● **WHAT IS REQUIRED**
Rewrite the lines of the items below as a numbered list, dropping any blank lines.

[Items for locating described items]
★ ★ ★
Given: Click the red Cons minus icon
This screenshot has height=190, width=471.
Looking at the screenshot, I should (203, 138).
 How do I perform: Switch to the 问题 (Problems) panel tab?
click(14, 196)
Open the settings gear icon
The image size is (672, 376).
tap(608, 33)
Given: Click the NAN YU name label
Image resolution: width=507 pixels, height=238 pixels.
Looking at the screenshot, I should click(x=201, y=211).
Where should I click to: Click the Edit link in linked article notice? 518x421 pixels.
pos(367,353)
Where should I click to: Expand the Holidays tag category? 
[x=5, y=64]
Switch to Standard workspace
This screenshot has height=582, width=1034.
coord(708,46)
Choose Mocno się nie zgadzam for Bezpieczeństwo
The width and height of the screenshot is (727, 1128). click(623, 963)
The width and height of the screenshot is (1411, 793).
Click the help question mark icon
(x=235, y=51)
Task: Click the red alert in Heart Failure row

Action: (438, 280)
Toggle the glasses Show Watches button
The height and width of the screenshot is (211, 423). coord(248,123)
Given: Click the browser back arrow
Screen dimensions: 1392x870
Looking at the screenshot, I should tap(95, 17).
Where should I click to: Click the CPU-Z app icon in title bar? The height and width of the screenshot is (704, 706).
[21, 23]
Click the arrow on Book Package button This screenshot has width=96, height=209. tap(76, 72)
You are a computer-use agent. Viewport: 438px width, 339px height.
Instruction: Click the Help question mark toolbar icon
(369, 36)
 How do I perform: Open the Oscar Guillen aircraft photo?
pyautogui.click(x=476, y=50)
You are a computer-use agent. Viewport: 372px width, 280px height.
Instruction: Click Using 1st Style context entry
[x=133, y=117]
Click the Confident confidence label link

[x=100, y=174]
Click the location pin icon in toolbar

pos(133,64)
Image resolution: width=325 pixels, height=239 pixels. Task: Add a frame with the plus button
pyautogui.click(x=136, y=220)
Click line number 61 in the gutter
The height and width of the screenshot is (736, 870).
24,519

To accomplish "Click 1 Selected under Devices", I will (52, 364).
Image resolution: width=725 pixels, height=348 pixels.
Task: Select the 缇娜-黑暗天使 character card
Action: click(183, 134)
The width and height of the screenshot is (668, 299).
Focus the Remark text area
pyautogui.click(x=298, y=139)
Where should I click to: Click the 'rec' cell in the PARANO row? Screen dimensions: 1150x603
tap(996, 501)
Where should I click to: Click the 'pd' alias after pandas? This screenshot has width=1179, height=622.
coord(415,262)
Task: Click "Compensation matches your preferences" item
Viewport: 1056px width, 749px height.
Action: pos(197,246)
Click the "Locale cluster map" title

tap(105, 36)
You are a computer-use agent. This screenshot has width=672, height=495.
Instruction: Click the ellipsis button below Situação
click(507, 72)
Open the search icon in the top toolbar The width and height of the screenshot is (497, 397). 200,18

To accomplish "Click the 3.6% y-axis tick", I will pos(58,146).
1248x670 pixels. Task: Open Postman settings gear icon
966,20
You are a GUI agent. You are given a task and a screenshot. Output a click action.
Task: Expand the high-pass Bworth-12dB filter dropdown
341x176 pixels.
★ ★ ★
● **ANSWER TO THIS PROBLEM**
1. Given: Click the red Cons minus icon
2. This screenshot has height=190, width=471.
3. Looking at the screenshot, I should (203, 138).
4.  How do I perform: Switch to the 问题 (Problems) panel tab?
5. click(14, 196)
6. Open the settings gear icon
7. The image size is (672, 376).
8. tap(608, 33)
9. Given: Click the NAN YU name label
10. Image resolution: width=507 pixels, height=238 pixels.
11. Looking at the screenshot, I should click(x=201, y=211).
12. Where should I click to: Click the Edit link in linked article notice? 518x421 pixels.
13. pos(367,353)
14. Where should I click to: Expand the Holidays tag category? 
15. [x=5, y=64]
16. Switch to Standard workspace
17. This screenshot has height=582, width=1034.
18. coord(708,46)
19. Choose Mocno się nie zgadzam for Bezpieczeństwo
20. The width and height of the screenshot is (727, 1128). click(623, 963)
21. The width and height of the screenshot is (1411, 793).
22. Click the help question mark icon
23. (x=235, y=51)
24. Task: Click the red alert in Heart Failure row
25. Action: (438, 280)
26. Toggle the glasses Show Watches button
27. The height and width of the screenshot is (211, 423). coord(248,123)
28. Given: Click the browser back arrow
29. Screen dimensions: 1392x870
30. Looking at the screenshot, I should tap(95, 17).
31. Where should I click to: Click the CPU-Z app icon in title bar? The height and width of the screenshot is (704, 706).
32. [21, 23]
33. Click the arrow on Book Package button This screenshot has width=96, height=209. tap(76, 72)
34. You are a computer-use agent. Viewport: 438px width, 339px height.
35. Instruction: Click the Help question mark toolbar icon
36. (369, 36)
37.  How do I perform: Open the Oscar Guillen aircraft photo?
38. pyautogui.click(x=476, y=50)
39. You are a computer-use agent. Viewport: 372px width, 280px height.
40. Instruction: Click Using 1st Style context entry
41. [x=133, y=117]
42. Click the Confident confidence label link
43. [x=100, y=174]
44. Click the location pin icon in toolbar
45. pos(133,64)
46. Image resolution: width=325 pixels, height=239 pixels. Task: Add a frame with the plus button
47. pyautogui.click(x=136, y=220)
48. Click line number 61 in the gutter
49. The height and width of the screenshot is (736, 870).
50. 24,519
51. To accomplish "Click 1 Selected under Devices", I will (52, 364).
52. Image resolution: width=725 pixels, height=348 pixels.
53. Task: Select the 缇娜-黑暗天使 character card
54. Action: click(183, 134)
55. The width and height of the screenshot is (668, 299).
56. Focus the Remark text area
57. pyautogui.click(x=298, y=139)
58. Where should I click to: Click the 'rec' cell in the PARANO row? Screen dimensions: 1150x603
59. tap(996, 501)
60. Where should I click to: Click the 'pd' alias after pandas? This screenshot has width=1179, height=622.
61. coord(415,262)
62. Task: Click "Compensation matches your preferences" item
63. Viewport: 1056px width, 749px height.
64. Action: pos(197,246)
65. Click the "Locale cluster map" title
66. tap(105, 36)
67. You are a computer-use agent. This screenshot has width=672, height=495.
68. Instruction: Click the ellipsis button below Situação
69. click(507, 72)
70. Open the search icon in the top toolbar The width and height of the screenshot is (497, 397). 200,18
71. To accomplish "Click the 3.6% y-axis tick", I will pos(58,146).
72. 1248x670 pixels. Task: Open Postman settings gear icon
73. 966,20
74. You are a GUI agent. You are given a task and a screenshot. Output a click action.
75. Task: Expand the high-pass Bworth-12dB filter dropdown
76. 341x176 pixels.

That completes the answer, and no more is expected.